Die Entdeckung beruht auf Beobachtungen mit dem NASA-Weltraumteleskop SPITZER. Im Februar dieses Jahres hatten
Steinacker und Pagani mit Kollegen aus Grenoble und Pasadena bei Untersuchungen der Molekülwolke L 183 im
Sternbild Serpens Caput (»Kopf der Schlange«), rund 360 Lichtjahre von uns entfernt, unerwartete Mittelinfrarotstrahlung
nachgewiesen, die aus den dichtesten Regionen der Wolke zu stammen schien.

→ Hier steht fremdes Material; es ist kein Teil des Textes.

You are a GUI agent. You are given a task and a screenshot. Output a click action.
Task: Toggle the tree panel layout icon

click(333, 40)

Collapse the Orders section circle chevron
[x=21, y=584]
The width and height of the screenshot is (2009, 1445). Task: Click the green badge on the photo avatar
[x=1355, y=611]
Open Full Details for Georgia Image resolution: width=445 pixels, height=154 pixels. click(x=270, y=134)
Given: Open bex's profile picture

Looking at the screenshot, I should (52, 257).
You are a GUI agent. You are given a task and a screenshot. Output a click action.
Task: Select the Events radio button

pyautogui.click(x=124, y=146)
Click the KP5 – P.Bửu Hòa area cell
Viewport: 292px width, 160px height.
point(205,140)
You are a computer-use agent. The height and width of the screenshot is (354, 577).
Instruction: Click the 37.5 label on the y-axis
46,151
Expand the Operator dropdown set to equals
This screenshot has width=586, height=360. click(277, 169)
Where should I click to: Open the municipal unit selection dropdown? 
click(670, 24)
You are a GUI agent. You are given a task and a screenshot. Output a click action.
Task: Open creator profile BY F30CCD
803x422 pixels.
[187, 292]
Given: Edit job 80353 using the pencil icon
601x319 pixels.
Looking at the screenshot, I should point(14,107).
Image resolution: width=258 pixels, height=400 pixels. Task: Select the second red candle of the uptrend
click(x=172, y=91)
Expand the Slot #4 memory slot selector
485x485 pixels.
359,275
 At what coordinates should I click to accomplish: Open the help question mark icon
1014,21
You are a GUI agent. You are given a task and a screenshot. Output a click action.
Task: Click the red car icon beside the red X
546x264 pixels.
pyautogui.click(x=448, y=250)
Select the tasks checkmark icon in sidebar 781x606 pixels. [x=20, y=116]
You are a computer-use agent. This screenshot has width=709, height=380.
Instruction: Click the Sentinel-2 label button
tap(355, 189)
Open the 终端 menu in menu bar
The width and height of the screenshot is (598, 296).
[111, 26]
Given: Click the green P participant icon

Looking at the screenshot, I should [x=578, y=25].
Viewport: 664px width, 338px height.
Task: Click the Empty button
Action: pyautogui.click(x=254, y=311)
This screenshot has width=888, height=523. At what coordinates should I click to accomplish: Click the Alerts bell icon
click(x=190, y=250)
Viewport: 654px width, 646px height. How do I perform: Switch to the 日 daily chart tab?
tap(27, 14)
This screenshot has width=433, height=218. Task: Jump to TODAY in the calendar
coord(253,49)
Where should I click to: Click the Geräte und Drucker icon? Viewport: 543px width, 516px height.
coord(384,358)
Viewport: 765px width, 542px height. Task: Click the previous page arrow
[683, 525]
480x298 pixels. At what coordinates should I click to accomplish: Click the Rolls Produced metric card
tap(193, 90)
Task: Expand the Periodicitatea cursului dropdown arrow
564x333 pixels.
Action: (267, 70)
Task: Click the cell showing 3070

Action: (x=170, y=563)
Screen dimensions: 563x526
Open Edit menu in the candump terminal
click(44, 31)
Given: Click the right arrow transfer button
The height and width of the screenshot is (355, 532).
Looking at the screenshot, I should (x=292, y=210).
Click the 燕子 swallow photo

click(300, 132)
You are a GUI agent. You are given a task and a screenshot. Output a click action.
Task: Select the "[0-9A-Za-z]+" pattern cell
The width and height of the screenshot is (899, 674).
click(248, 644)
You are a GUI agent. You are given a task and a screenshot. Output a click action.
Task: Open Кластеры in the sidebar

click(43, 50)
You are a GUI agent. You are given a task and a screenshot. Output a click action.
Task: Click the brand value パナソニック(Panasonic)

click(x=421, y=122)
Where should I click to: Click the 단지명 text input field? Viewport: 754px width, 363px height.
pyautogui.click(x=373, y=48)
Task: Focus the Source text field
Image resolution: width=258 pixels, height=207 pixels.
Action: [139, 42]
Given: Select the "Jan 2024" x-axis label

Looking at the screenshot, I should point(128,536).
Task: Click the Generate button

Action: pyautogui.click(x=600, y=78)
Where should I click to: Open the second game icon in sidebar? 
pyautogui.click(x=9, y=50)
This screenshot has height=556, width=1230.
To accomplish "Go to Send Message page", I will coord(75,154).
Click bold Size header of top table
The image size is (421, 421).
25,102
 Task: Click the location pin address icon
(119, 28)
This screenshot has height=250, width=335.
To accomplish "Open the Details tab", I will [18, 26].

Im Vergleich mit aufwändigen Simulationen
konnten die Astronomen zeigen, dass es sich um die Streustrahlung größerer Staubteilchen (Durchmesser
rund 1 Mikrometer) handeln musste. Die neue Science-Veröffentlichung beschreibt jetzt Nachfolgeuntersuchungen
an insgesamt 110 solcher Quellen, die mit Spitzer beobachtet worden waren und zwischen 300 und 1300 Lichtjahre
von der Erde entfernt sind. Die Untersuchungen belegen, dass es sich um ein weit verbreitetes astronomisches Phänomen
handelt: Kernschein ließ sich in rund der Hälfte der untersuchten Wolken nachweisen und ist auch dort
mit den dichtesten Wolkenregionen assoziiert.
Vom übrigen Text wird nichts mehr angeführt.